--- begin ---

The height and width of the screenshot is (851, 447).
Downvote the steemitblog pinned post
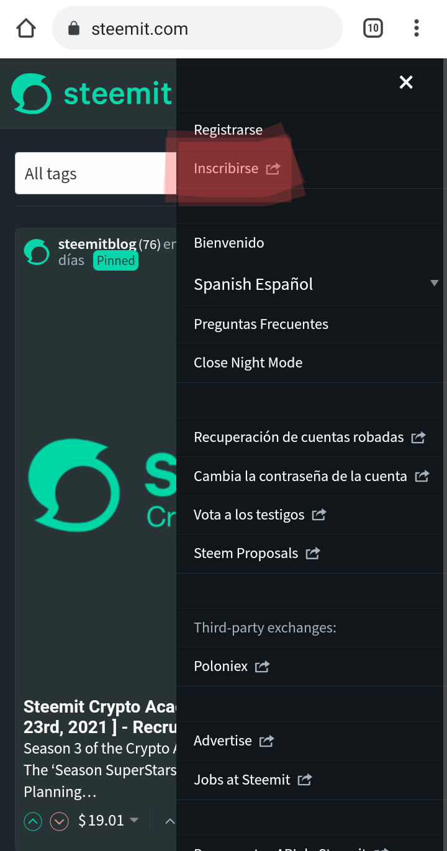[x=59, y=821]
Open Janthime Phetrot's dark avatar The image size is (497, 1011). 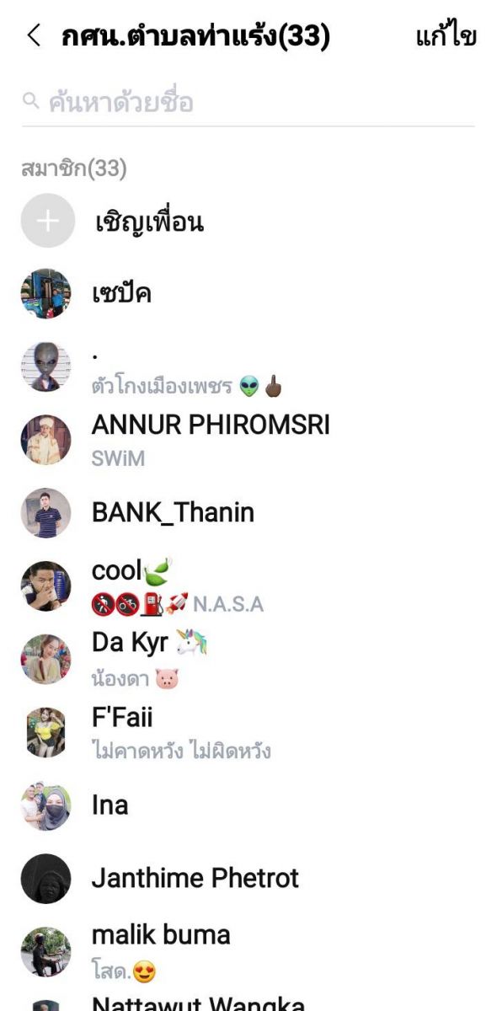46,879
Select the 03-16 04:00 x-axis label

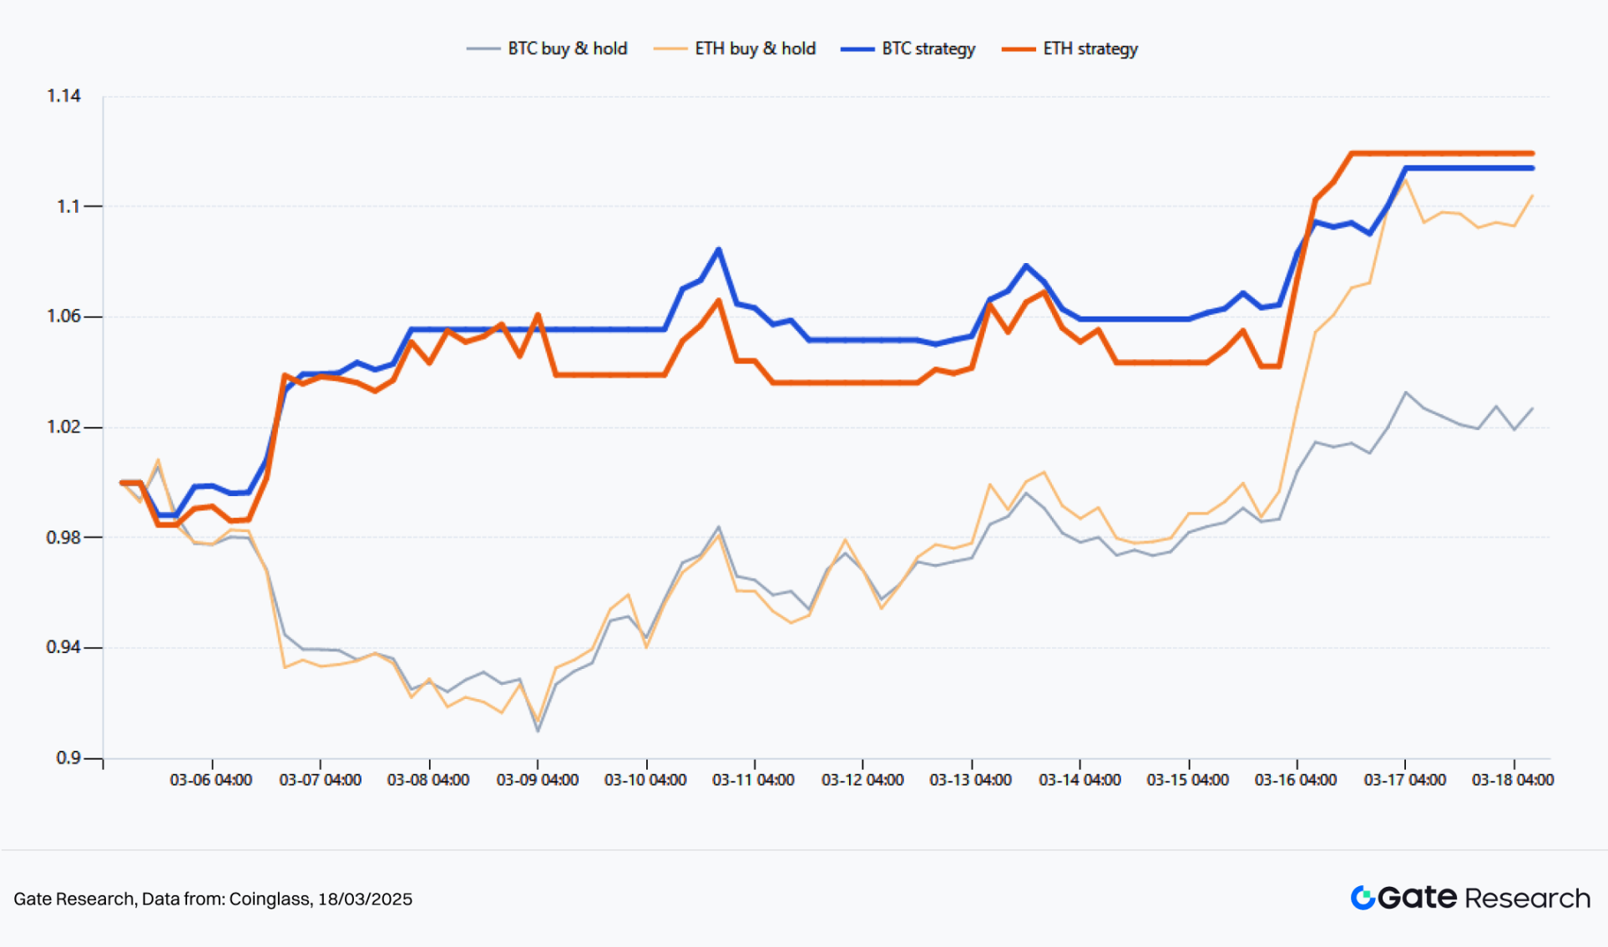[1296, 780]
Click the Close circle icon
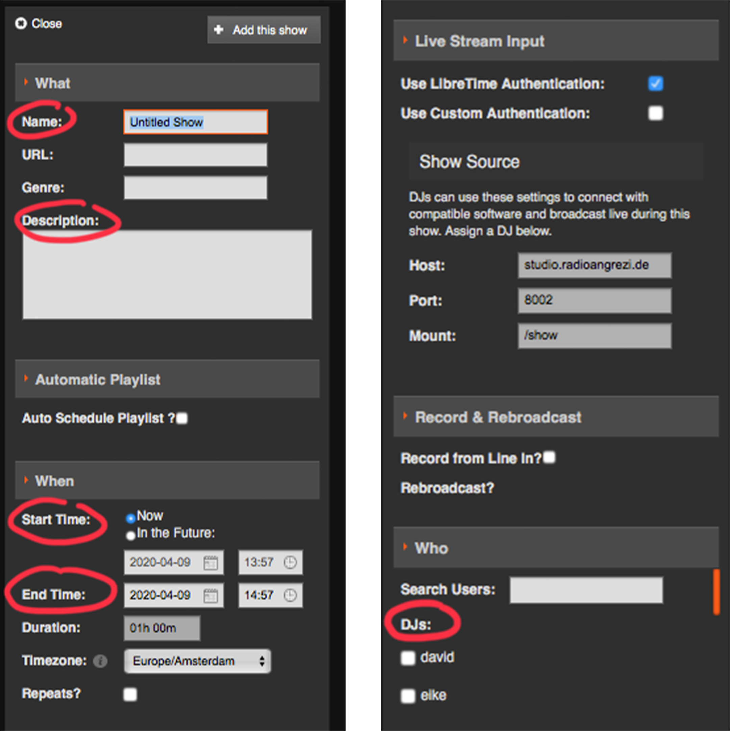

--- end ---

• WHAT TO DO: Return, unchanged, the records from the line containing "Select the 03-16 04:00 x-axis label" through the end of the records, both ends included, and leave the pictures out.

• ANSWER TO THE PROBLEM:
Select the 03-16 04:00 x-axis label

[1296, 780]
Click the Close circle icon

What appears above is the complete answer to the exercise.